In Washington state, where he’s located, cannabis dispensaries are some of the most profitable ATM locations, but they’re also among the hardest to break into. If you land one, expect to share profits, he added: “If you want a high-profile location like a dispensary, you are going to have to offer more than the other people that are already profit-sharing. There’s like a 0% chance you’ll get into a location like that without splitting the money.”
Regardless of where you place your machine, you’ll want to draft a contract with the business. It matters for day-to-day operations and for the long-term value of the business. He said that if he ever wanted to sell his ATM route, having contracts in place would make his business more attractive to a buyer.

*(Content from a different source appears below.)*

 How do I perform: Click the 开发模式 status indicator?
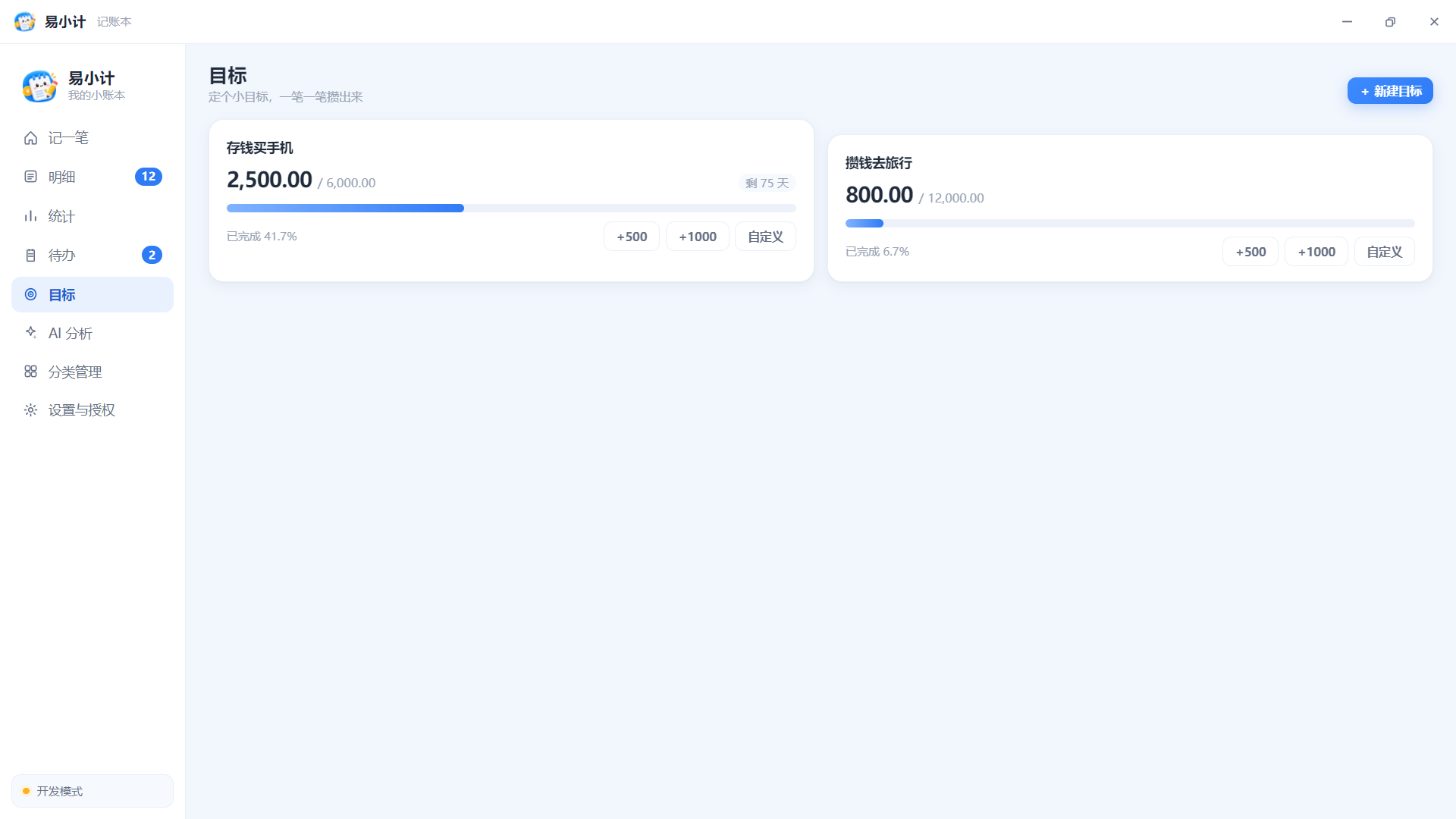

He found a contract template online, revised it, and had a lawyer review it. His standard contract states that Viking Vendors will serve as the business’s ATM provider for two years, but either party can cancel with 30 days’ notice. It also spells out who is responsible for what.
The overlooked challenges: theft and insurance
Once the machines are up and running, the work is passive — he spends about an hour a week on the business — and operating costs are low.
However, theft and vandalism can eat into profit margins. Butterton said he struggled to find affordable insurance early on. The coverage he initially found cost about $2,500 a year, which was hard to justify when he had only two machines. He said he has since found cheaper insurance, and because the cost is about the same whether he covers two machines or 10, it becomes easier to absorb as the business scales.
In four years of business, he’s had one ATM stolen. It was eventually found empty on the side of the highway, and, while it wasn’t functional, he was able to sell some of the parts.
“When that happens, it’s a setback, and it might knock you off the track that you were on for a little bit, but if everything is set up correctly, you recover,” he said. “That’s part of the business. You have to assume that that’s going to happen at some point.”